By MARSHA MERCER
News that Supreme Court Justice Ruth Bader Ginsburg may
become America’s next fitness star takes some getting used to.
Yes, she’s a lifelong champion of gender equality and
civil rights.
She wrote the majority opinion in the landmark sex
discrimination case United States v. Virginia. The ruling 21 years ago this
week -- June 27, 1996 -- required Virginia Military Institute, after 150 years of
male-only admissions, to accept women.
Yes, she’s a cultural icon and a hero to millennials,
thanks to “Notorious R.B.G.,” a Tumblr blog that went viral in 2013.
A book by that title became a New York Times
bestseller in 2015. Her picture is on T-shirts, mugs, shot glasses and hoodies.
She’s been making a fashion statement with her signature fishnet gloves for
nearly two decades.
Her consequential life is even the subject of a
children’s picture book, “I Dissent: Ruth Bader Ginsburg Makes Her Mark.”
Yes, she’s an author. “My Own Words,” her book published
last October, has brought her $204,000 in royalties, she reported in a recent
financial disclosure.
But a gym rat – at the age of 84? Yes, that too.
Ginsburg has been working out with personal trainer
Bryant Johnson since 1999, after treatment for colon cancer left her weak and
frail. She went back to the gym after surgery for pancreatic cancer in
2009.

□ □ □ □ □

- **What is required**: Continue the piece about Ruth Bader Ginsburg's gym workouts, starting after its last sentence.

- **Excerpted data**:
□ □ □ □ □

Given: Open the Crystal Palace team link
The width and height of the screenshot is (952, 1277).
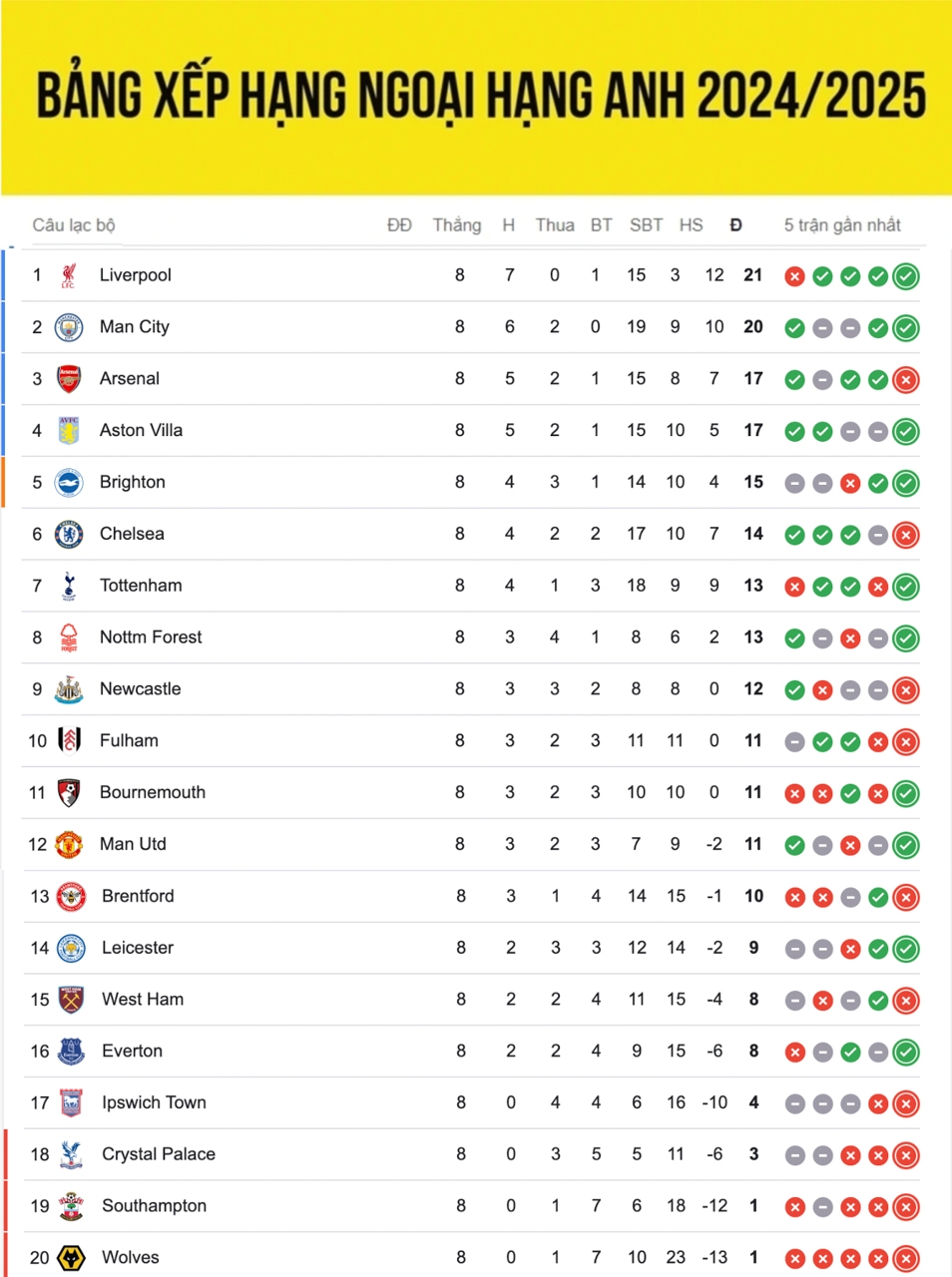Looking at the screenshot, I should [x=159, y=1154].
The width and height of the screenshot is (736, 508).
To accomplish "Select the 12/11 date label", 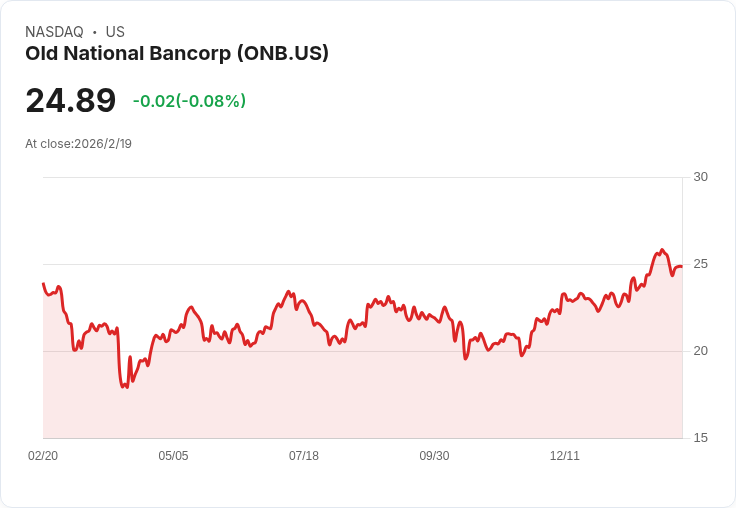I will pos(565,456).
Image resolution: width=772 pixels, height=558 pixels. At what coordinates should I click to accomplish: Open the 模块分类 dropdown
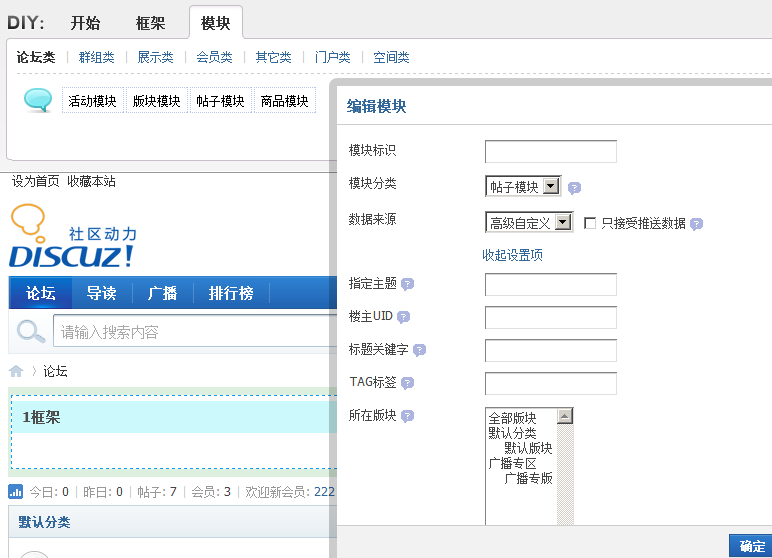(551, 186)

□ □ □ □ □

- **Answer box**:
Johnson’s pushup-and-tell book is coming out in
October: “The RBG Workout: How She Stays Strong . . . and You Can Too!”
It’s a sign of how much American has changed that an
accomplished jurist and “little old lady in tennis shoes” can also be a model
for pumping iron.
Not everyone will rush out to buy Johnson’s book. The
court’s most reliable liberal excites foes as well as fans.
Last summer, she candidly criticized then-presidential
candidate Donald Trump. “I can’t imagine what the country would be – with
Donald Trump as our president,” she told The New York Times.
Trump responded with a tweet: “Justice
Ginsburg of the U.S. Supreme Court has embarrassed all by making very dumb
political statements about me. Her mind is shot—resign!”
Ginsburg doubled down. “He’s a faker,”
she told journalist Joan Biskupic. “He has no consistency about him. He says
whatever comes into his head at the moment. He really has an ego . . .”
After a firestorm of criticism, Ginsburg
said in a statement she regretted the remarks – and both sides retreated to
their corners.
It didn’t have to be that way. In 1987, Justice
Thurgood Marshall ripped President Ronald Reagan on civil rights, saying Reagan
was at “the bottom” among presidents.
Instead of blasting Marshall, Reagan invited
him to the White House and told him his life story. “That night, I think I made
a friend,” Reagan wrote.
Friendship seems a quaint notion in Washington these
days, but Ginsberg’s close friendship with the late Justice Antonin Scalia,
with whom she amicably disagreed on almost every legal issue, is legendary, literally
the inspiration for an opera.
Ginsburg tells an enlightening story about their
collegiality. While she was writing the majority opinion in the VMI case, Scalia,
the sole dissenter, dropped off a draft of his stinging dissent.
“It absolutely ruined my weekend,” she said in an
interview at the Aspen Institute last month but added she was glad to have the
extra days to answer his points.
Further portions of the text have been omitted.